Come si sa, la Merkel ha ordinato ai suoi consulenti di studiare i termini di una revisione dei trattati istitutivi della Ue che consenta ad un singolo paese che lo voglia, di uscire dall’Eurozona, tornando alla moneta nazionale, senza per questo dover uscire dalla Ue. Tutti hanno interpretato il passo come un avvio del processo di “riduzione dell’Eurozona”, cioè l’uscita “volontaria” –forse definitiva, forse temporanea- dei paesi più deboli e la nascita dell’Europa a due velocità. Il punto di approdo sarebbe uno sdoppiamento per cui ci sarebbe un club di 9 paesi “fondatori” dell’Euro che continuerebbero ad avere la moneta unica e gli altri 18 paesi della Ue con moneta propria (CdS 11.11.11 p. 18).

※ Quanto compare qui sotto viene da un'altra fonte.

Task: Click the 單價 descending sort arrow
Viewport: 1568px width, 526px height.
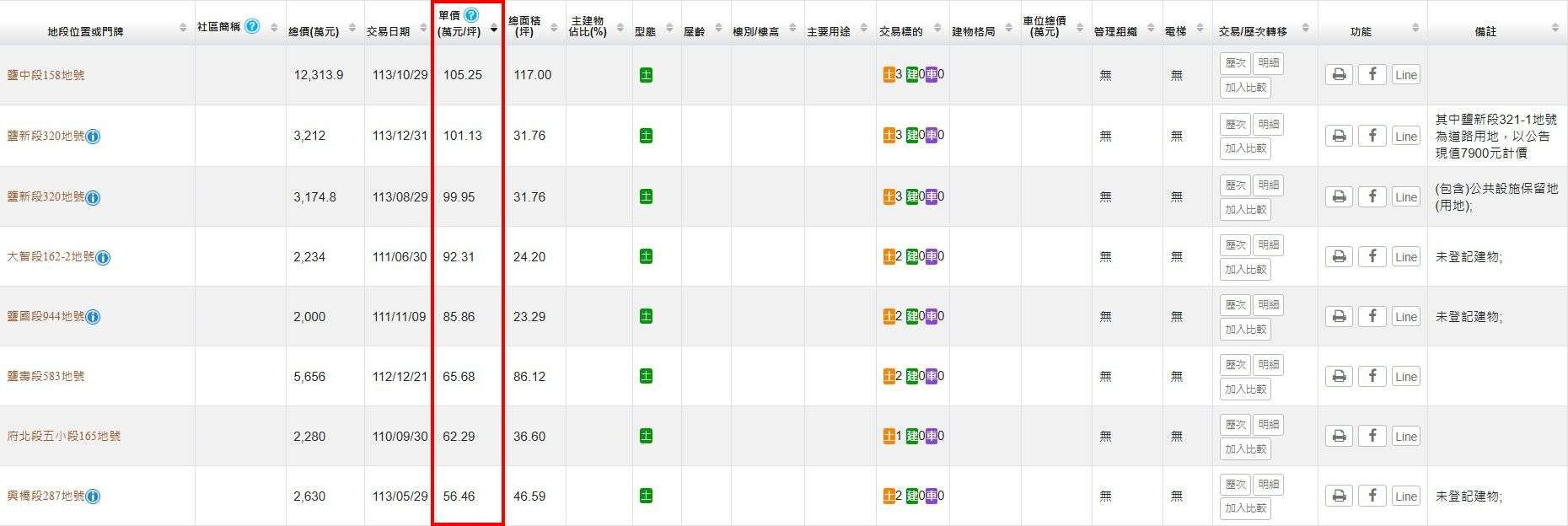Action: 494,30
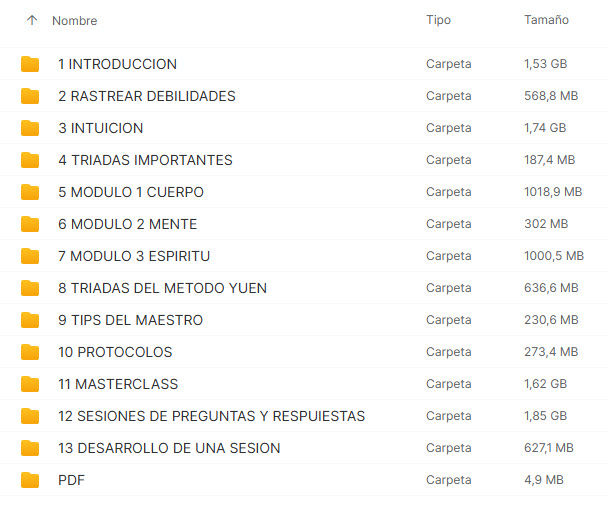Open 9 TIPS DEL MAESTRO folder name
Image resolution: width=608 pixels, height=515 pixels.
click(130, 320)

Ma, a quanto pare, i primi studi hanno segnalato che l’operazione potrebbe avere costi da capogiro: circa il 50% del Pil della Ue, con un milione di disoccupati in più nella sola Germania. Per di più, visto che la Francia sta subendo un attacco della speculazione internazionale, ha un deficit di bilancio oltre il 5% per tutti i tre anni prossimi (il doppio dell’Italia e cinque volte della Germania) e il Belgio ha un debito pubblico record,  il club potrebbe risultare ancora più ristretto. Dunque: neanche a parlarne.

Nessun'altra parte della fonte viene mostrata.